ENTRIES SHOWN:
* * * * * * * * *

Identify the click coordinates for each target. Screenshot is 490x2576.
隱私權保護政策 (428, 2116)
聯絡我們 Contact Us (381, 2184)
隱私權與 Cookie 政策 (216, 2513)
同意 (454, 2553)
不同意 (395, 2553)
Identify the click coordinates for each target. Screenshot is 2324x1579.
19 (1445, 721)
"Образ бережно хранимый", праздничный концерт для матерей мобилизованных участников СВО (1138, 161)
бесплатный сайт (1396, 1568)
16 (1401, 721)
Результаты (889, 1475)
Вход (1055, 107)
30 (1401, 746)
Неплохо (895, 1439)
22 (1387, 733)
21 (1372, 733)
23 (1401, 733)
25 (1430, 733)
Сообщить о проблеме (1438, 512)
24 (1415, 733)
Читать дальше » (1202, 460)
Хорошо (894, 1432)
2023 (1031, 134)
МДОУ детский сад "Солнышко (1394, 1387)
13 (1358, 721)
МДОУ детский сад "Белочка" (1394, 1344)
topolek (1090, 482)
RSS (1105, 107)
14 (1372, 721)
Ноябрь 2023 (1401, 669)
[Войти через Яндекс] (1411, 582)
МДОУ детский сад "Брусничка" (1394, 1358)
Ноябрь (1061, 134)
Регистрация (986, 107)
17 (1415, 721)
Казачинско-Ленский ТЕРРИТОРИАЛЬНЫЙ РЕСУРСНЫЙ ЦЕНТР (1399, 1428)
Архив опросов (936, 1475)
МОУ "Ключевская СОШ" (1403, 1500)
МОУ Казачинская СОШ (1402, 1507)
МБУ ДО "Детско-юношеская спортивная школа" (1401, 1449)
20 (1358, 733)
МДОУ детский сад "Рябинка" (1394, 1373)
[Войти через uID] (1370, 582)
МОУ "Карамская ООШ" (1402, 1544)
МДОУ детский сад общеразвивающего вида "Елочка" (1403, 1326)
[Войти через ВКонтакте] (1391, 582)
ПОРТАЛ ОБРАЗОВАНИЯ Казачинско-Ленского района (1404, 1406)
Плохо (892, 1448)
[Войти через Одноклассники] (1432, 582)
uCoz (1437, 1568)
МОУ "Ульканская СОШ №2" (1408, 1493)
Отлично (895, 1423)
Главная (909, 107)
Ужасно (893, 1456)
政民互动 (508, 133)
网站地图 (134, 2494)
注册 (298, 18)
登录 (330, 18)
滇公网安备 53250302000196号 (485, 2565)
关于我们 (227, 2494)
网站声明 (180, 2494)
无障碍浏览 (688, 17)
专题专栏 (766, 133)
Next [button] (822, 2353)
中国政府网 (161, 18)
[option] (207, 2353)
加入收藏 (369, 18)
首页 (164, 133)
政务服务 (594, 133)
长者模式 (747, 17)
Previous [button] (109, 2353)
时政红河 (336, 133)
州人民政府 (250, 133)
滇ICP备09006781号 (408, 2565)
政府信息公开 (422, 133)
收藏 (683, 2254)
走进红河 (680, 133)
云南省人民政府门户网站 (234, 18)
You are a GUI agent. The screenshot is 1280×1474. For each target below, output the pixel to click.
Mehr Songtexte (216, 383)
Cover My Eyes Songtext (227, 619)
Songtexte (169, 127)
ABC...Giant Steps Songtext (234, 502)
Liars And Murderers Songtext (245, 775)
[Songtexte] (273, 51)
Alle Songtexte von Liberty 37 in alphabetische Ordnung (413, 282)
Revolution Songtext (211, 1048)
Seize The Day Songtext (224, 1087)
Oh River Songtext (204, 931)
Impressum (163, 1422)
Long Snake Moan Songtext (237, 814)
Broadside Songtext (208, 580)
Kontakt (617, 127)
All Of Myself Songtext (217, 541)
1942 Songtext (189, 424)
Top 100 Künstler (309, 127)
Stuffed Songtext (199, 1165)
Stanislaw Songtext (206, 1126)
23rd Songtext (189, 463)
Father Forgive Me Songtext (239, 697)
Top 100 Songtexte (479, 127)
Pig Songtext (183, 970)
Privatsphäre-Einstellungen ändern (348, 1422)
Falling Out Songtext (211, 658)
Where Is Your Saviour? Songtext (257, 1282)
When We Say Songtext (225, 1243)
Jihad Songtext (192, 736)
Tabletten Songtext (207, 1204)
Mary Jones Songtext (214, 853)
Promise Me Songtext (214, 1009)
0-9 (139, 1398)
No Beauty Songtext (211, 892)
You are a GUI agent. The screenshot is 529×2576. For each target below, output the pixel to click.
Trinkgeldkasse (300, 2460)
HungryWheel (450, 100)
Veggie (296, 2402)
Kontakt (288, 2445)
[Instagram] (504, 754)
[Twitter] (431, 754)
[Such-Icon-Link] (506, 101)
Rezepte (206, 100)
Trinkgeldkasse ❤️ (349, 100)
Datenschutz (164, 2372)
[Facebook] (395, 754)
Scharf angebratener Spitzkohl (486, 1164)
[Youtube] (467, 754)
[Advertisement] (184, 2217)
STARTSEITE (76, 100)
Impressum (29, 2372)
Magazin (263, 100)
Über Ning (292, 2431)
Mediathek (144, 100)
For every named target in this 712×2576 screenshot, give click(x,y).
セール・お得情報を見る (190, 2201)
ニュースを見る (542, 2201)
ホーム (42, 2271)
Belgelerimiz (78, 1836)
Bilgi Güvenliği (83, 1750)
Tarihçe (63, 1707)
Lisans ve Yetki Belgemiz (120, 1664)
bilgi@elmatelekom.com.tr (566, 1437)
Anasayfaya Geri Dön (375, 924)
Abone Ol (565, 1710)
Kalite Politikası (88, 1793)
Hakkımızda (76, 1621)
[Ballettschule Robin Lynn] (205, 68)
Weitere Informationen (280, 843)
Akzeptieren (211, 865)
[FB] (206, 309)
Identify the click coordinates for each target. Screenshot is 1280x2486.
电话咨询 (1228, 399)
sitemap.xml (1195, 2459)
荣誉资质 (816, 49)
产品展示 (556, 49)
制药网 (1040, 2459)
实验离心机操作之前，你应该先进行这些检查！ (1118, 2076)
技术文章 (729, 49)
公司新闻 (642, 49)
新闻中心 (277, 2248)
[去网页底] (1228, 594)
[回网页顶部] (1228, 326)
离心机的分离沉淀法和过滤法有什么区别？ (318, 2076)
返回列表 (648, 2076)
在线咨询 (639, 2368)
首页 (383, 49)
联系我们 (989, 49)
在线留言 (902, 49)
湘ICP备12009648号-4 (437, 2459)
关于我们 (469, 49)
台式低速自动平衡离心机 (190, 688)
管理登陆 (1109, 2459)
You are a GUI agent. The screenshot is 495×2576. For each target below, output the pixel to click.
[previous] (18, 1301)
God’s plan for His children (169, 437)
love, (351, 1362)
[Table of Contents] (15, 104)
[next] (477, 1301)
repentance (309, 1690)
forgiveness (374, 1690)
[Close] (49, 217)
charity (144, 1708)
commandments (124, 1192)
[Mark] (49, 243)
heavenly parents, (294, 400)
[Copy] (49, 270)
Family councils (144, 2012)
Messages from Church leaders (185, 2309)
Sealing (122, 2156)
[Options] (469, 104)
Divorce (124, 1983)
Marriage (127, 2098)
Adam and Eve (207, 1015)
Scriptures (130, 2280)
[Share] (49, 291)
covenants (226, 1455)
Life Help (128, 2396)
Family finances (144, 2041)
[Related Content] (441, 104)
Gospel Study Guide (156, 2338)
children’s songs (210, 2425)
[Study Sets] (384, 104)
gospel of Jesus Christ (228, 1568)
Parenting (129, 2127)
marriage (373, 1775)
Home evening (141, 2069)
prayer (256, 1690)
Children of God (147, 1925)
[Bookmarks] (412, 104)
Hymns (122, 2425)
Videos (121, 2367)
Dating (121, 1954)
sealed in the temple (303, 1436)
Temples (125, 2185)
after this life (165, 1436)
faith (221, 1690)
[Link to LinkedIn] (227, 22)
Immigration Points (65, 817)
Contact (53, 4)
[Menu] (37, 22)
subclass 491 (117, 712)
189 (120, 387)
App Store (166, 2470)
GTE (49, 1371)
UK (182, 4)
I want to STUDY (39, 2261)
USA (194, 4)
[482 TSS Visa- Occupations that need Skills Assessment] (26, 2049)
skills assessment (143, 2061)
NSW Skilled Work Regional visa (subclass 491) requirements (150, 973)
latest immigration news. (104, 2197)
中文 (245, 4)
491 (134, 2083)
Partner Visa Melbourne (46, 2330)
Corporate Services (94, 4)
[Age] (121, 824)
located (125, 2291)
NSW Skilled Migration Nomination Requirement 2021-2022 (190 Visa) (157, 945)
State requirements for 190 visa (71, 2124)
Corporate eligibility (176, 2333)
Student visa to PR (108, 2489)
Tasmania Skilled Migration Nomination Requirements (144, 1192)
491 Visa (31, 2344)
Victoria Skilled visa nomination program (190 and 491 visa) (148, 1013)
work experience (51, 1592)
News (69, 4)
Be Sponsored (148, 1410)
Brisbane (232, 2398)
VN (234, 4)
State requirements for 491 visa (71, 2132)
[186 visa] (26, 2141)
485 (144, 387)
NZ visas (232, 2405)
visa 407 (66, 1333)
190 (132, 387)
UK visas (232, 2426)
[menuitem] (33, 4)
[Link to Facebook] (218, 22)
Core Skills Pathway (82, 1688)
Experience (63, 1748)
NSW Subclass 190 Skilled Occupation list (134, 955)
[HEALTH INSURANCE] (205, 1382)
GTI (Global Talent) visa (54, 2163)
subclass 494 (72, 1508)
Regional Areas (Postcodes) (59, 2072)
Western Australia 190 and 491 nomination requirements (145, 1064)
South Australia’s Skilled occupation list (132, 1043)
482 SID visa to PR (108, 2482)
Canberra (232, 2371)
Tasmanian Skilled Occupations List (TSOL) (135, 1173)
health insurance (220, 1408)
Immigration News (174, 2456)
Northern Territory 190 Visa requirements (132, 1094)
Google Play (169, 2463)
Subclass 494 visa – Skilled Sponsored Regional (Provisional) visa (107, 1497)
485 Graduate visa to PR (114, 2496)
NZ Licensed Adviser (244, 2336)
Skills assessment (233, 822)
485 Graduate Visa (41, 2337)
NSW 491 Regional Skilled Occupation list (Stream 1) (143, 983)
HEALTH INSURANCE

* * * * * * * * *

TASK STATEMENT: Retype exactly the lines of the data above that fall between the line with "VN (234, 4)" and the line with "[HEALTH INSURANCE] (205, 1382)", inclusive, and add nothing.

THE COMPLETED TASK:
VN (234, 4)
State requirements for 491 visa (71, 2132)
[186 visa] (26, 2141)
485 (144, 387)
NZ visas (232, 2405)
visa 407 (66, 1333)
190 (132, 387)
UK visas (232, 2426)
[menuitem] (33, 4)
[Link to Facebook] (218, 22)
Core Skills Pathway (82, 1688)
Experience (63, 1748)
NSW Subclass 190 Skilled Occupation list (134, 955)
[HEALTH INSURANCE] (205, 1382)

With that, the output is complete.